Creativity in the Time of Isolation Past Event
What role does isolation play in the lives of creatives? Is isolation something to yearn for or to circumvent? Is it a necessary tool for creativity? What is the difference between it and solitude? How have artists throughout history grappled with isolation, solitude and quarantine? Is it the lifeblood of creativity and innovation or its death?

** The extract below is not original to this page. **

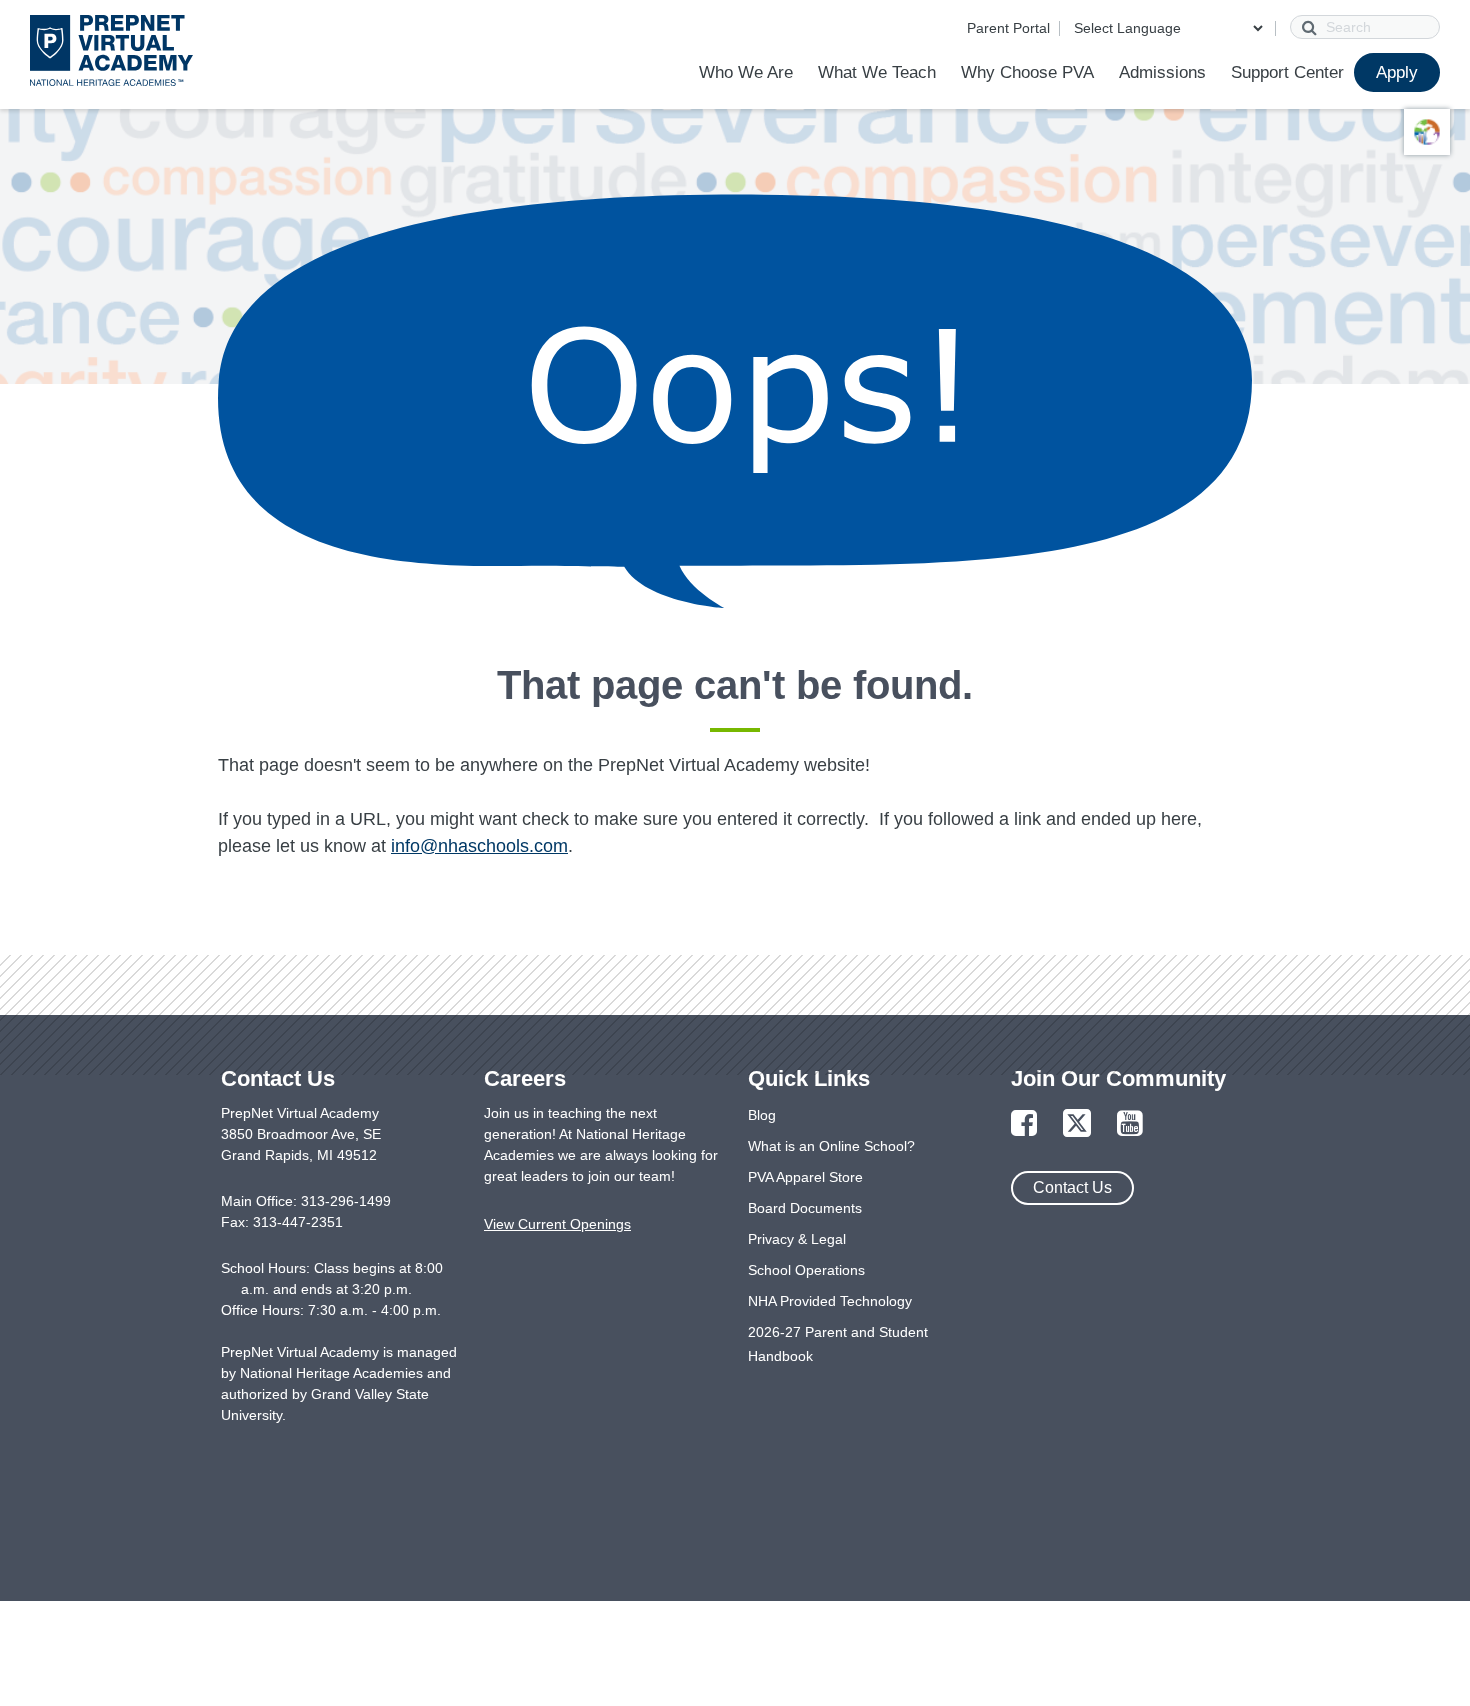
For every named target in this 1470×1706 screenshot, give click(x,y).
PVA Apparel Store (805, 1177)
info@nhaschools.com (479, 846)
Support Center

Join interior designer Kate Challis, artist Hoda Afshar, Emma Crimmings (Assistant Director, Artbank) and art historian Christopher Marshall (Associate Professor, School of Culture and Communication, The University of Melbourne) for a thought-provoking ‘salon’ discussion.
Kate Challis
Founder and principal of Kate Challis Interiors, Kate comes to design from a background in art history, receiving her doctorate from the University of Melbourne. Since establishing Kate Challis Interiors, the studio has become well known for its thought-provoking response to design and beauty.
Hoda Afshar
Hoda Afshar is a celebrated documentary photographer. Born in Tehran, since 2007 she has been living in Australia where she practices as a visual artist and also lectures in photography and fine art. In her art practice, she explores the representation of gender, marginality and displacement. Her work is also part of numerous private and public collections including the National Gallery of Victoria, UQ Art Museum, MUMA Collection, Murdoch University Art Collection, Art Gallery of Western Australia and Monash Gallery of Art. In 2015 she won Australia’s National Photographic Portrait Prize and in 2018 won Bowness Photography Prize. Hoda is a member of ‘Eleven’, a new collective of contemporary Muslim Australian artists, curators and writers whose aim is to disrupt the current politics of representation and hegemonic discourses.
Emma Crimmings
Emma Crimmings is an award-winning documentary filmmaker. Prior to taking up her current role as Assistant Director of Art Bank, she was the Director of Gertrude Contemporary, curator at both the Australian Centre for the Moving Image (ACMI) and the Australian Centre for Photography, and acting director and program manager of cultural affairs at the Embassy of Australia in Washington, DC. In 2015, Emma was awarded a Churchill Fellowship to undertake international research on artists residences programs and creative placemaking.
Christopher Marhsall
Art historian Christopher Marshall has widely publications on museums and curatorship, as well as Neapolitan Baroque art. His research distinctions include the Paul Mellon Visiting Senior Fellowship, a Senior Research Fellowship at the Henry Moore Institute, Leeds, a Research Fellowship at the Museo Poldi Pezzoli, Milan, and Visiting Senior Lecturing Fellowships at the Hubei Institute of Fine Arts, Wuhan, and the Department of Art and Art History, Duke University, Durham NC.